--- START ---

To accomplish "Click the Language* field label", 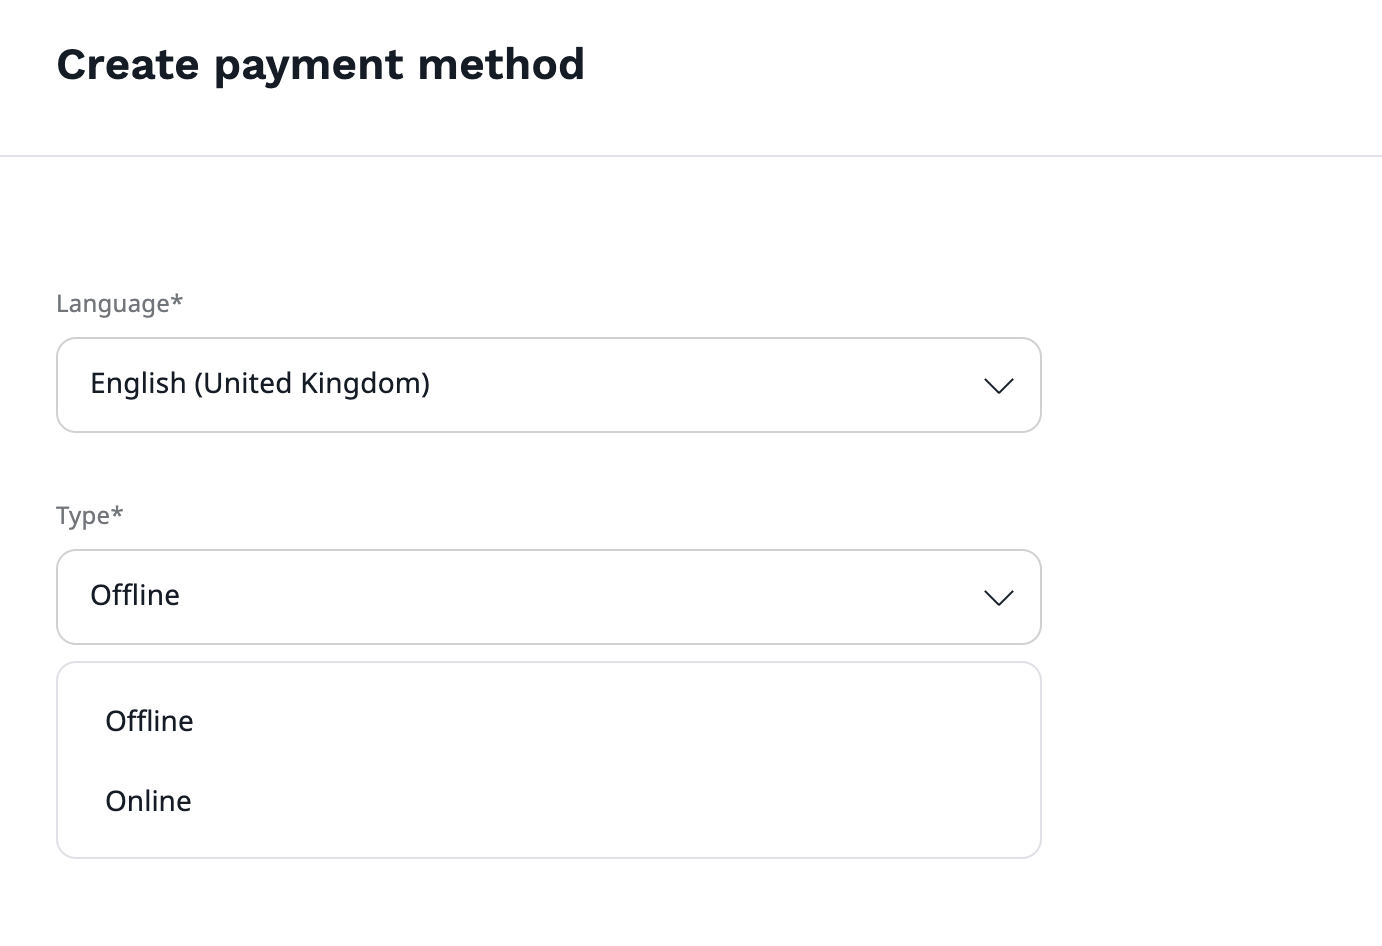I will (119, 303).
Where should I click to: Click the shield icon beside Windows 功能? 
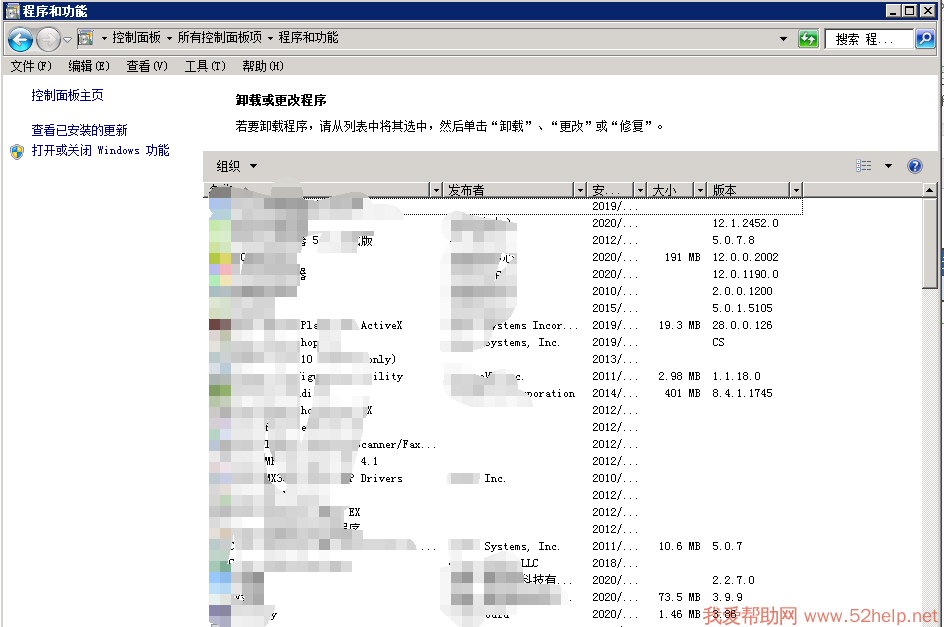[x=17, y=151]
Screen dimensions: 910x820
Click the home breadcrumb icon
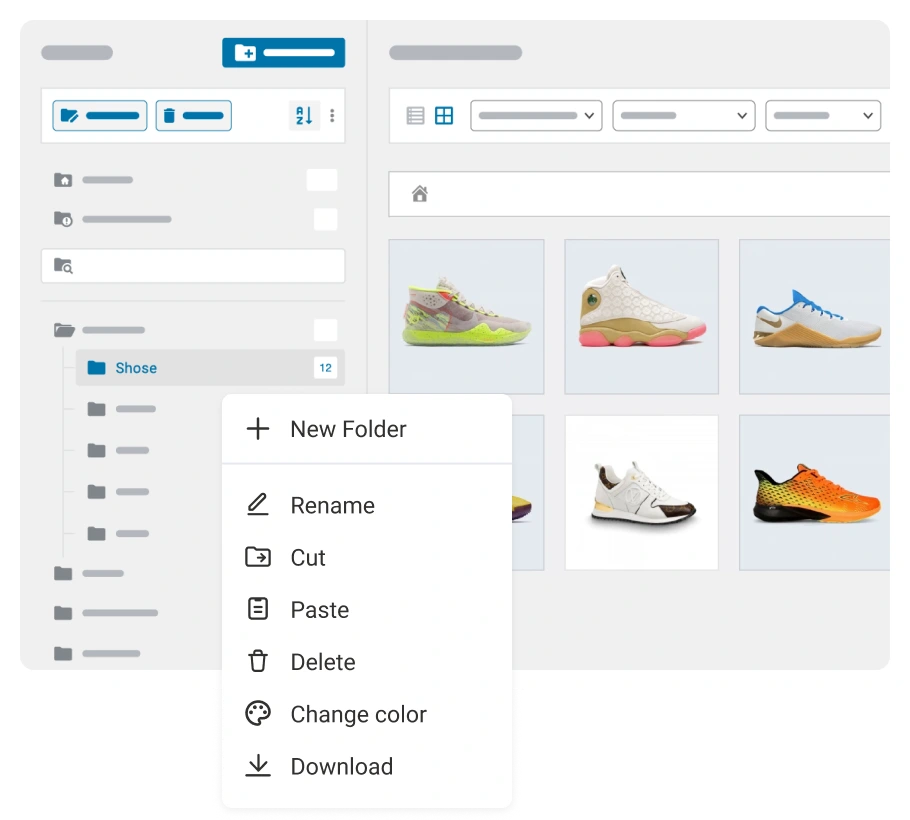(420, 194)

--- END ---

Copy exactly the lines that run from the line containing "Where should I" to the end of the data above, keeping both end lines and leaving out all pictures.

* [EXERCISE RESPONSE]
Where should I click to: Click the shield icon beside Windows 功能? 
[x=17, y=151]
Screen dimensions: 910x820
Click the home breadcrumb icon
(420, 194)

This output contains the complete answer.